Hearing her cab at the door, she set off.
The gallery was in a large, double-fronted Georgian mansion a street or so back from Piccadilly, and the rooms where the reception was being held were already crowded with familiar faces. Portia’s progress towards Hugh on the far side of the room was inevitably slow as she was caught up in greeting and being greeted along the way. Her eyes rapidly scanned the space for the man she did not wish to see there, and to her relief she caught no sight of his tall, broad-shouldered, olive-skinned frame. She started to relax, paused to engage in some social chit-chat with a female acquaintance, smiled politely after the requisite length of time, and turned to continue on towards Hugh.
And realised that Diego Saez was standing right beside him.
Immediately, without her volition, she felt that wire tugging through her, felt that jittery, panicky feeling jump inside her.
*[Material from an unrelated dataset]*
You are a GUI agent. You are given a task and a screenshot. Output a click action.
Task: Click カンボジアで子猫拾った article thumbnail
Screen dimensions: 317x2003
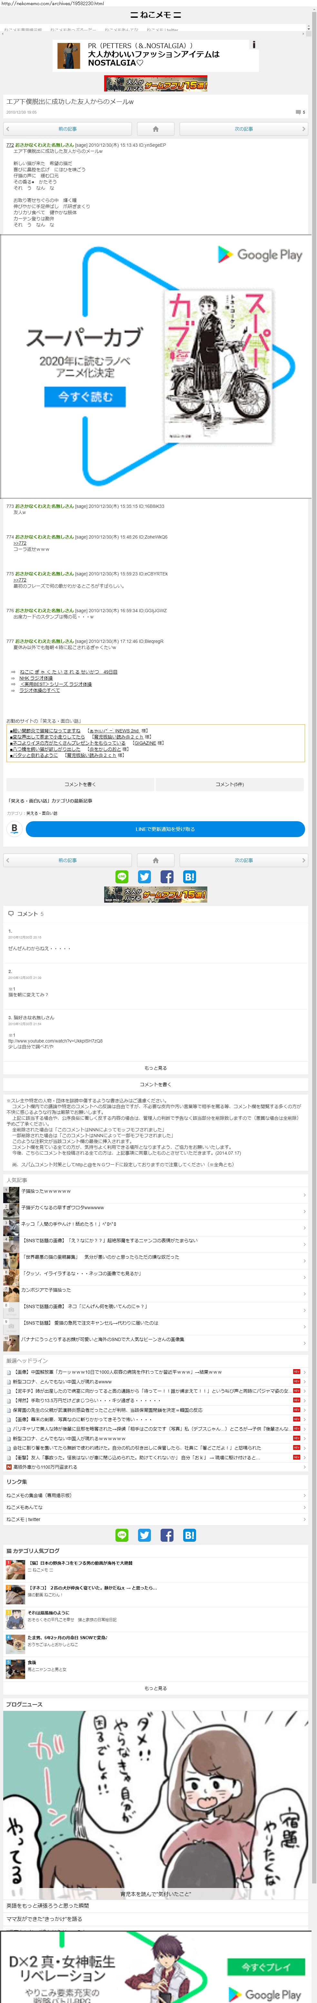tap(11, 1291)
She could feel her heart-rate increasing, her lungs tightening.
Desperately she fought to regain control of her reactions, subdue them, force them down below the cool, composed surface she liked to present to the world.
It was so obvious that she’d been heading for Hugh that she could hardly change course now. As for latching on to someone else to talk to until the danger was over and Diego Saez had moved on—suddenly there was no one else within chatting distance. With a fateful feeling of helplessness, she bowed to the inevitable and continued to head towards Hugh.
Deliberately she did not look at the man with him.
But she had to fight herself to stop herself doing so. Something inside her made her want to look, made her want to let her eyes go to him, see those dark, heavy-lidded eyes, that strong nose, the high-cut cheekbones and that sensual mouth that so disturbed her…
Her feet reached Hugh. He greeted her in his customary fashion and then immediately said, ‘Mr Saez was expressing an interest in Regency portraiture. I told him you were something of a specialist.’